- Short exercise:
Retype the lines below exactly, beginning at the line that contains "The height and" and ending after the line that contains "tap(361, 735)". Omit the pictures from your copy.

- Record list:
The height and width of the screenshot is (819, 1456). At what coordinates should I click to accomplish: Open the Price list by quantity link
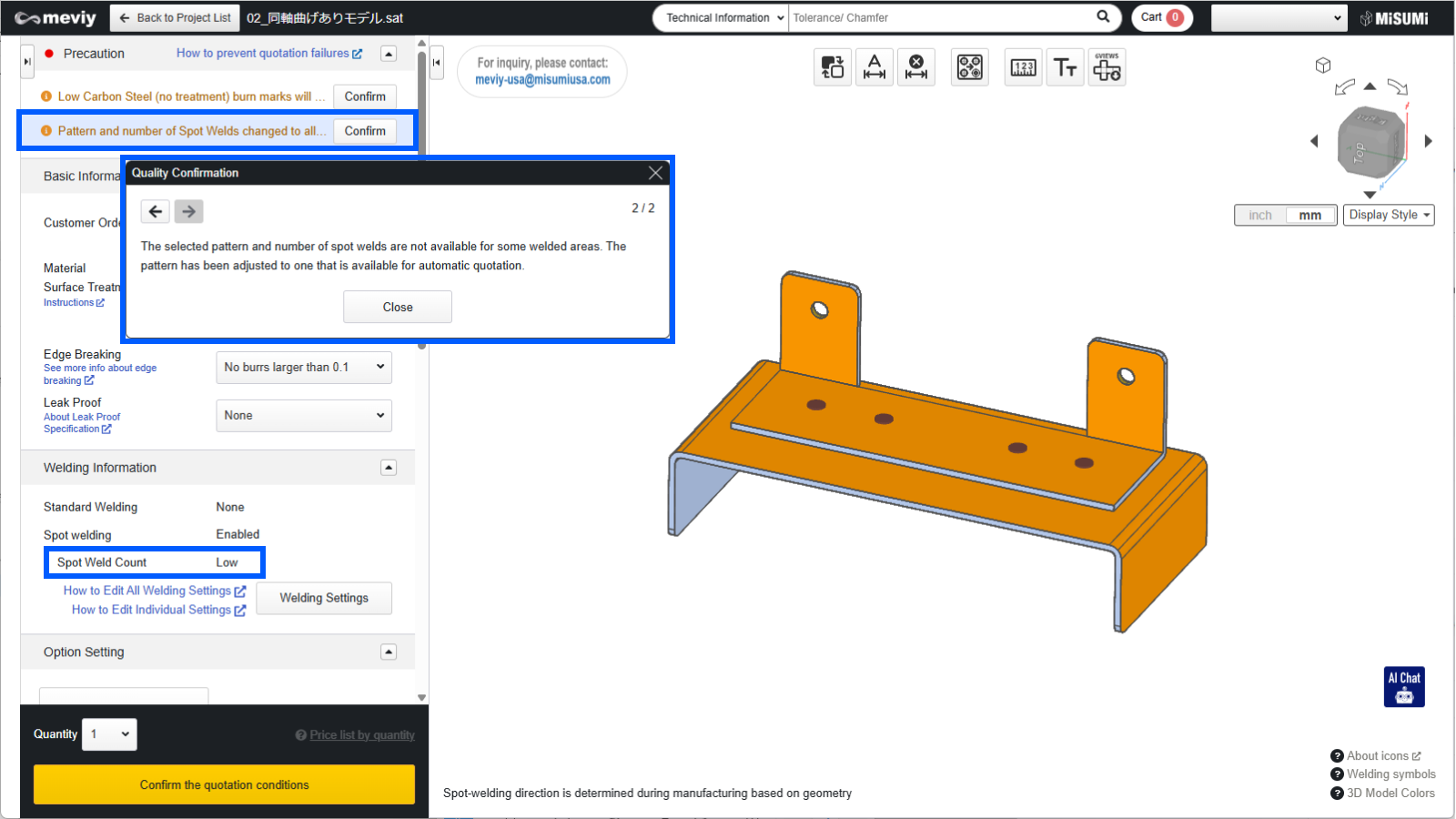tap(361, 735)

---

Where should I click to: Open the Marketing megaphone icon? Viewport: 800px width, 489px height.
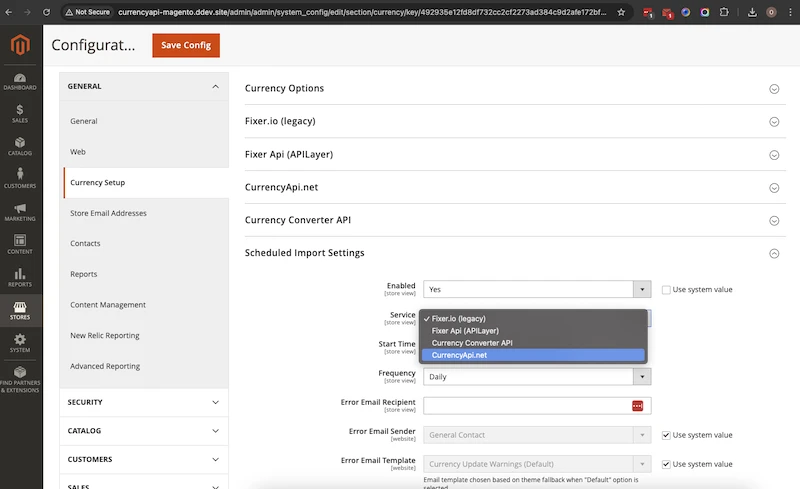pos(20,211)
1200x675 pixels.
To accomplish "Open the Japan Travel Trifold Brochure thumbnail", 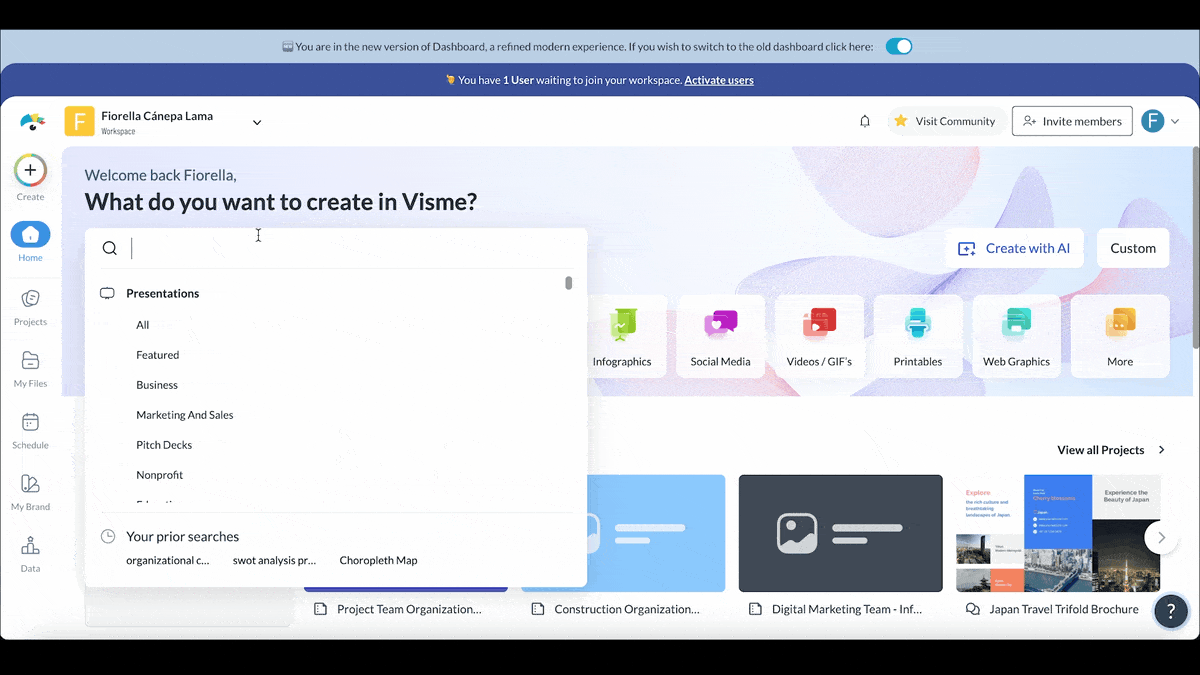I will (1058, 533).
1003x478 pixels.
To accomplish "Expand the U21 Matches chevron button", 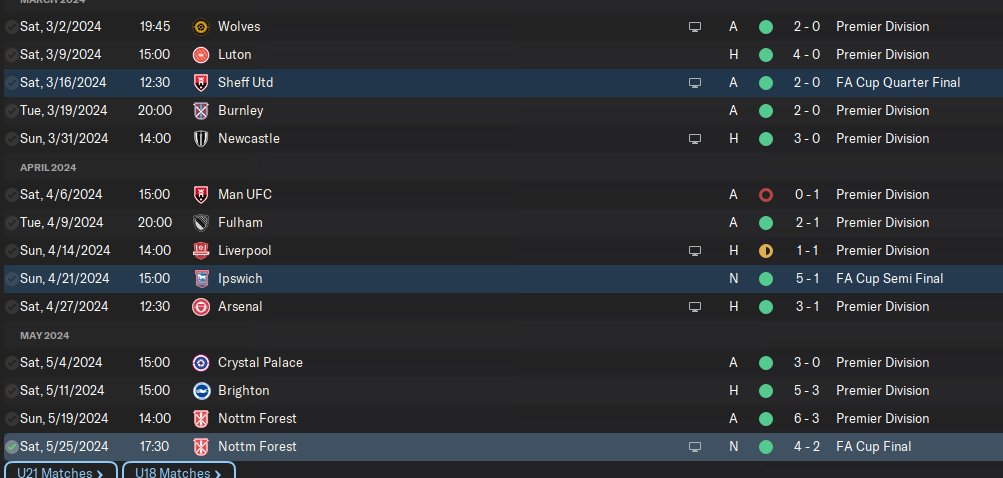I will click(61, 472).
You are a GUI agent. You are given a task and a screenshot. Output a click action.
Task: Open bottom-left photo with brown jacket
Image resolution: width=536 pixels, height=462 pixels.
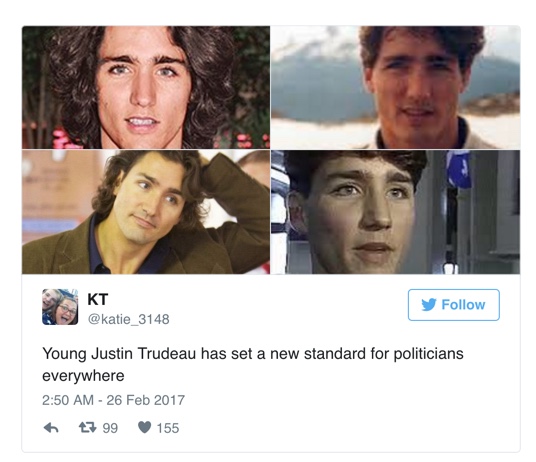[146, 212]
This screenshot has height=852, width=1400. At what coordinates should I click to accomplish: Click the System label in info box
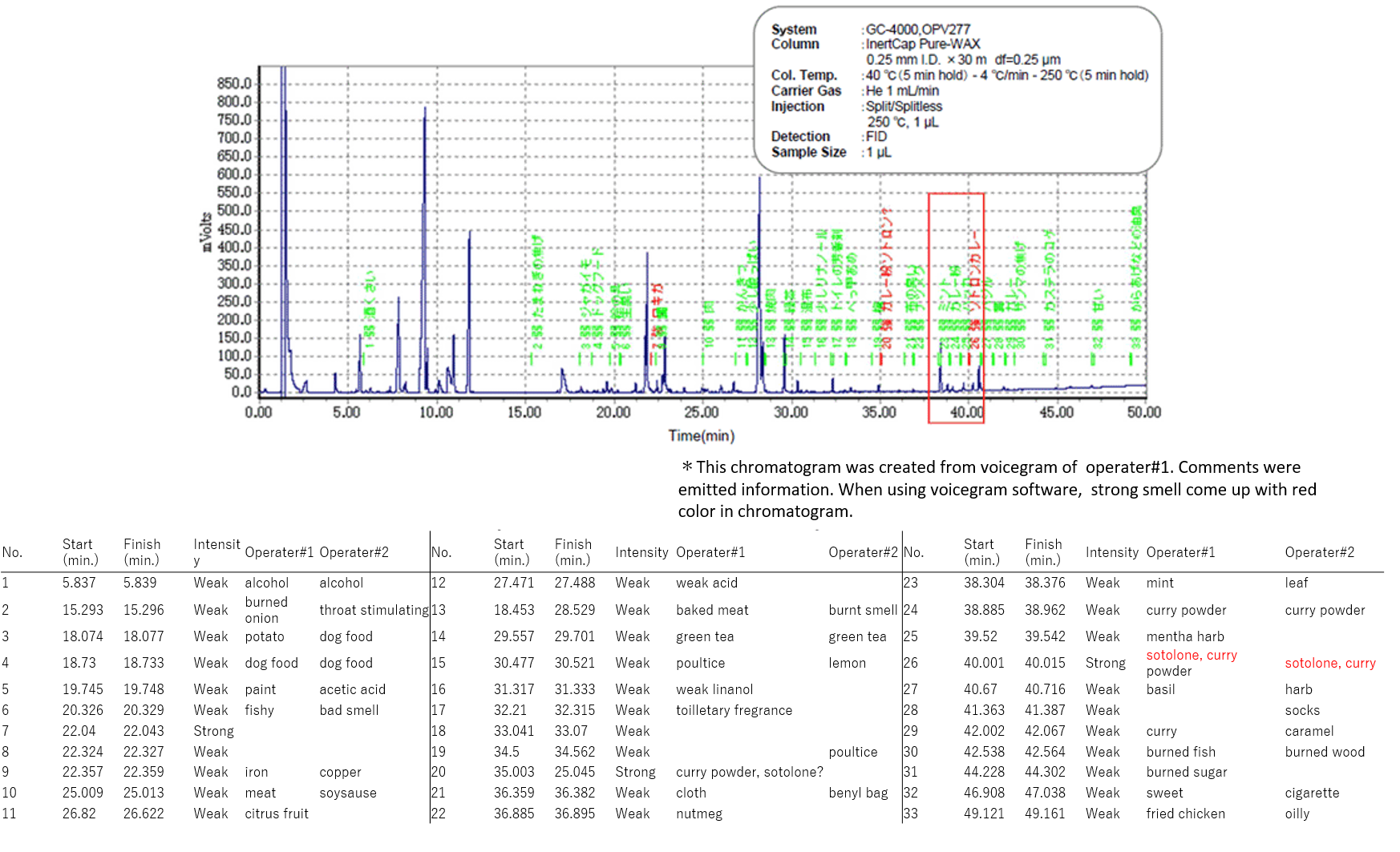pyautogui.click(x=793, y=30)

==

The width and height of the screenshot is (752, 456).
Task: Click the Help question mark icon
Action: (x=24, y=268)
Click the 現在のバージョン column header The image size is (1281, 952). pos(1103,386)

- Solution to this task:
The height and width of the screenshot is (819, 1456). At what coordinates should I click to accomplish: Open the Price list by quantity link
tap(361, 735)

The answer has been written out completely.